Testing (species) hypotheses with sequence-based occurrences

With the growing use of UNITE by mycologists working with molecular data, the checklist containing all names in UNITE provides nearly all the necessary preconditions for testing whether and how sequence-based identifications could appear alongside traditional Linnaean names. All that was missing was a set of occurrences to match to the checklist’s catalogue of formally described species and proposed species hypotheses.

Enter the BIOWIDE, a nation-wide collaboration between Aarhus University, the University of Copenhagen, the Natural History Museum of Aarhus, and the National History Museum of Denmark. Started in 2014, the project strived to live up to its full name (BIOdiversity in WIdth and DEpth) through surveys that collected a comprehensive range of environmental data from 130 terrestrial sampling sites across Denmark. Included among these were bulk soil samples from each site sequenced for fungi and identified by UNITE species hypotheses.

On the face of it, there's little to differentiate the BIOWIDE eDNA Fungi dataset from other occurrence datasets. But start digging into the occurrences, and you'll find species hypothesis (SH) numbers noting affinities and relations with Linnaean species concepts littering the lists. In fact, just 769 of the dataset's 2,680 mycological identifiers correspond to formally described scientific names. The remaining 1,911 are all classified under a species hypothesis from UNITE.

Why dark taxa matter

While this experiment is enabled by data, the aim is squarely on advancing science. For starters, researchers may discover pervasive but previously unknown species. For example, the BIOWIDE team found in sequences of this undescribed species in the fungal order of Cantharellales ranging across a dozen disparate plots in Denmark. How far does the range of this undescribed species extend?
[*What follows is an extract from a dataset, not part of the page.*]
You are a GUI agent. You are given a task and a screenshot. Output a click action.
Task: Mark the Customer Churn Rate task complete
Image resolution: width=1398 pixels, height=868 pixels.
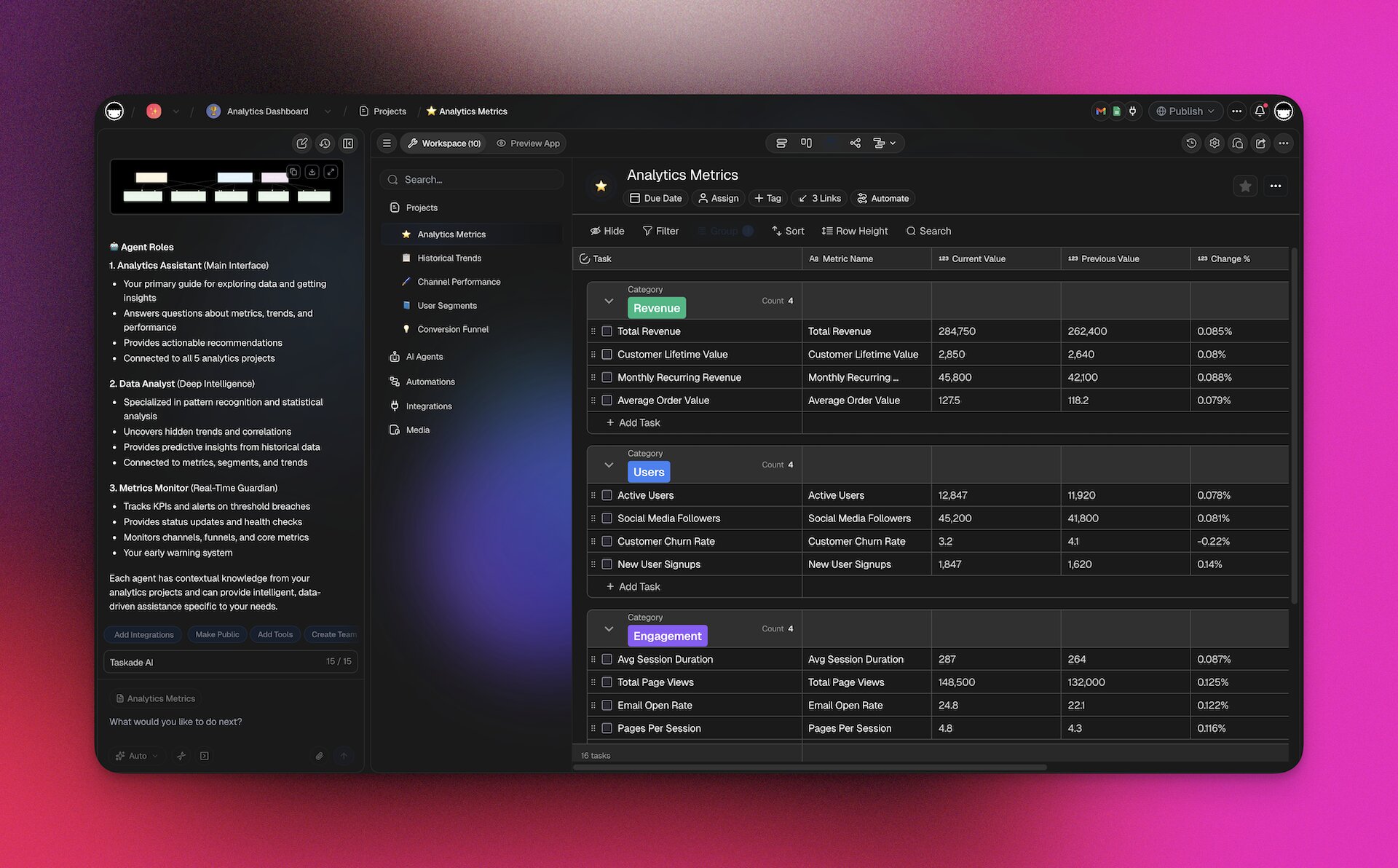(607, 541)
The test also highlights the potential for implications at the science-policy interface. Searching BIOWIDE for Hygrocybe conica, commonly known as witch's hat, yields eight occurrences across on two species hypotheses: SH176829.07FU and SH176834.07FU. The taxonomy of H. conica reveals dozens of synonyms associated with this name, and no fewer than nine species hypotheses, suggesting that the concept is actually a species aggregate. But when the Danish national Red List describes Kegle-vokshat as a species of “Least concern”, to which species—or species hypothesis—does this refer?

Surfacing taxa like these fungi is critically important to science as well, because these underrepresented groupings represent the 'dark matter' of biodiversity and have key functional roles and effects in ecological communities and ecosystems. By enabling scientists to explore microbiomes in which many or most organisms may never relate to an accepted species name, metagenomic sampling offers the possibility of detecting and providing molecular identification of taxa with unheard-of scale and speed—not just for fungi, but also soil- and ocean-sediment bacteria, plankton and larval invertebrates, among others.

By combining elements of morphological and molecular biodiversity in a single taxonomic backbone, using principles common to both the Linnaean and metagenomic paradigms, the GBIF network is better positioned to address major spatial, temporal and taxonomic gaps and bias while supporting scientific research to understand functional biodiversity.